National Center for International Collaboration Research on Precision Agricultural Aviation Pesticides Spraying Technology, Guangzhou, China.
Front Plant Sci. 2022 Mar 11;13:839269. doi: 10.3389/fpls.2022.839269. eCollection 2022.
The precision detection of dense small targets in orchards is critical for the visual perception of agricultural picking robots. At present, the visual detection algorithms for plums still have a poor recognition effect due to the characteristics of small plum shapes and dense growth. Thus, this paper proposed a lightweight model based on the improved You Only Look Once version 4 (YOLOv4) to detect dense plums in orchards. First, we employed a data augmentation method based on category balance to alleviate the imbalance in the number of plums of different maturity levels and insufficient data quantity. Second, we abandoned Center and Scale Prediction Darknet53 (CSPDarknet53) and chose a lighter MobilenetV3 on selecting backbone feature extraction networks. In the feature fusion stage, we used depthwise separable convolution (DSC) instead of standard convolution to achieve the purpose of reducing model parameters. To solve the insufficient feature extraction problem of dense targets, this model achieved fine-grained detection by introducing a 152 × 152 feature layer. The Focal loss and complete intersection over union (CIOU) loss were joined to balance the contribution of hard-to-classify and easy-to-classify samples to the total loss. Then, the improved model was trained through transfer learning at different stages. Finally, several groups of detection experiments were designed to evaluate the performance of the improved model. The results showed that the improved YOLOv4 model had the best mean average precision (mAP) performance than YOLOv4, YOLOv4-tiny, and MobileNet-Single Shot Multibox Detector (MobileNet-SSD). Compared with some results from the YOLOv4 model, the model size of the improved model is compressed by 77.85%, the parameters are only 17.92% of the original model parameters, and the detection speed is accelerated by 112%. In addition, the influence of the automatic data balance algorithm on the accuracy of the model and the detection effect of the improved model under different illumination angles, different intensity levels, and different types of occlusions were discussed in this paper. It is indicated that the improved detection model has strong robustness and high accuracy under the real natural environment, which can provide data reference for the subsequent orchard yield estimation and engineering applications of robot picking work.

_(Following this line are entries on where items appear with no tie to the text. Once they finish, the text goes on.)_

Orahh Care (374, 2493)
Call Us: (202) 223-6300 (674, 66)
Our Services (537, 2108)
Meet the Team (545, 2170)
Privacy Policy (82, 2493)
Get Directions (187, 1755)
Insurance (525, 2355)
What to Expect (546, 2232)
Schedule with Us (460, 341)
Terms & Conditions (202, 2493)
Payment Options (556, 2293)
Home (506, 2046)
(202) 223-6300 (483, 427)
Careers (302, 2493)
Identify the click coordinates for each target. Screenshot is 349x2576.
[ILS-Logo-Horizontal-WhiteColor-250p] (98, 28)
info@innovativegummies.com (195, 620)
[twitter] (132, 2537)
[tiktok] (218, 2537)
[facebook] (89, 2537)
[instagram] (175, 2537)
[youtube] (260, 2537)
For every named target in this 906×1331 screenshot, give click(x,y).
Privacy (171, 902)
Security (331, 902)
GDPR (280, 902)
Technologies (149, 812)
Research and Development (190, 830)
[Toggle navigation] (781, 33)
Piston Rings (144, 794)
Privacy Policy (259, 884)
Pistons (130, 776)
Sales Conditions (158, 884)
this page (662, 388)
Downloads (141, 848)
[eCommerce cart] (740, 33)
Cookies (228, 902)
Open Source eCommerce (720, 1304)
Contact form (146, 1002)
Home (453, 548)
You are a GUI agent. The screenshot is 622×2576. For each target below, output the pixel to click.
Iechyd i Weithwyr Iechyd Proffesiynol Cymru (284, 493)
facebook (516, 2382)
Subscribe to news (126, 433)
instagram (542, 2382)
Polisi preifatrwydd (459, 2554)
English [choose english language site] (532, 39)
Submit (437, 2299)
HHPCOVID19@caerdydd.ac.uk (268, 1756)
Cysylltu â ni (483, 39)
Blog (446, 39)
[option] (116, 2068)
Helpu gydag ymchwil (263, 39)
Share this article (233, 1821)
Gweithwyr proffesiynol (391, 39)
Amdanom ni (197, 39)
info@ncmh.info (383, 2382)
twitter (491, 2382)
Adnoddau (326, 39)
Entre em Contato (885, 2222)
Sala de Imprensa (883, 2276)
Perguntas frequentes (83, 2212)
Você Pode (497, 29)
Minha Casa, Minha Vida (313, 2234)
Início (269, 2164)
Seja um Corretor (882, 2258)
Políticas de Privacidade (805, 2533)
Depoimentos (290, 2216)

果园中密集小目标的精确检测对于农业采摘机器人的视觉感知至关重要。目前,由于李子形状小且生长密集的特点,针对李子的视觉检测算法识别效果仍然较差。因此,本文提出了一种基于改进的YOLOv4(You Only Look Once版本4)的轻量级模型,用于检测果园中的密集李子。首先,我们采用了一种基于类别平衡的数据增强方法,以缓解不同成熟度李子数量不平衡和数据量不足的问题。其次,在选择骨干特征提取网络时,我们舍弃了Center and Scale Prediction Darknet53(CSPDarknet53),选择了更轻量级的MobilenetV3。在特征融合阶段,我们使用深度可分离卷积(DSC)代替标准卷积,以达到减少模型参数的目的。为了解决密集目标特征提取不足的问题,该模型通过引入一个152×152的特征层实现了细粒度检测。加入Focal损失和完整交并比(CIOU)损失,以平衡难分类和易分类样本对总损失的贡献。然后,通过不同阶段的迁移学习对改进后的模型进行训练。最后,设计了几组检测实验来评估改进后模型的性能。结果表明,改进后的YOLOv4模型比YOLOv4、YOLOv4-tiny和MobileNet-单阶段多框检测器(MobileNet-SSD)具有最佳的平均精度均值(mAP)性能。与YOLOv4模型的一些结果相比,改进后模型的模型大小压缩了77.85%,参数仅为原始模型参数的17.92%,检测速度加快了112%。此外,本文还讨论了自动数据平衡算法对模型精度的影响以及改进后模型在不同光照角度、不同强度水平和不同遮挡类型下的检测效果。结果表明,改进后的检测模型在真实自然环境下具有很强的鲁棒性和高精度,可为后续果园产量估计和机器人采摘工作的工程应用提供数据参考。